Courtesy of the British Antarctic Survey
This week's guardedly encouraging study on the state of the world's fisheries, which The Christian Science Monitor covered yesterday, is in many ways a milestone. It acknowledges the problem with overfishing, but also highlights current budding success stories, and the tools fisheries managers used to write them. And it represents a consensus among leading scientists who in the past have been at loggerheads over the health of the world's fisheries.
You can find a summary of the study at the journal Science's website. The full pdf is available by subscription.
But buried deep in comments members of the research team made during a press briefing on the study, University of Washington fisheries scientist Ray Hilborn added a strong caution that had nothing to do with nets, fishing fleets, or no-take zones.

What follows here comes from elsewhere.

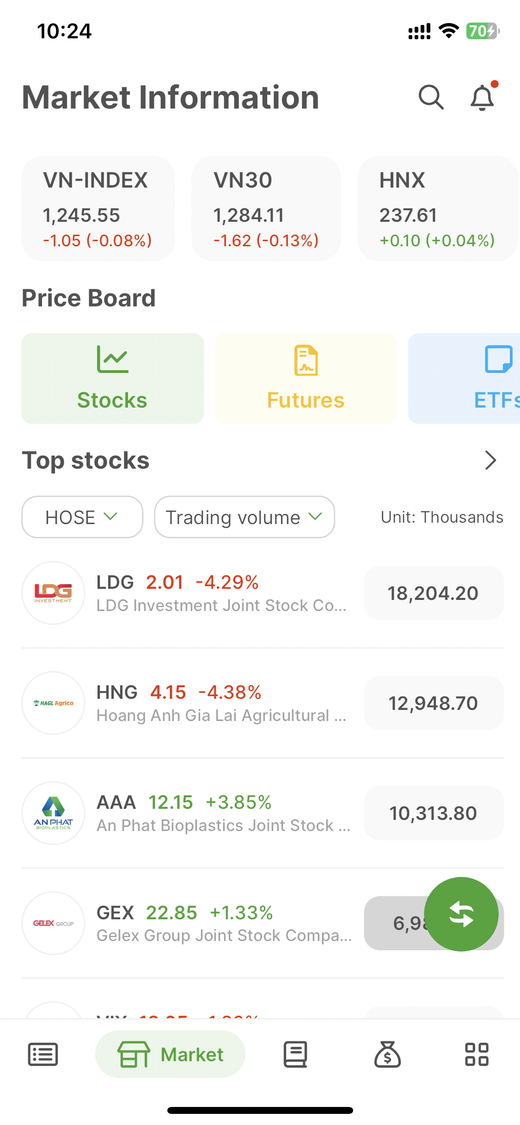
Task: Open the watchlist icon in bottom bar
Action: pos(43,1054)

"All bets are off with climate change, particularly ocean acidification," said Dr. Hilborn, one of the study's two lead authors.
"People still haven't really understood the potential impacts of ocean acidification," Dr. Goldburg said during a phone chat.
And therein lies the rub. The progress humanity makes against the against loss of (fill in your favorite ecosystem here) depends at least as much on weaning ourselves from carbon-based fuel sources as it does setting aside linked reserves, controlling chemical pollution and protecting or restoring habitat, or implementing any number of other important measures to protect ecosystems.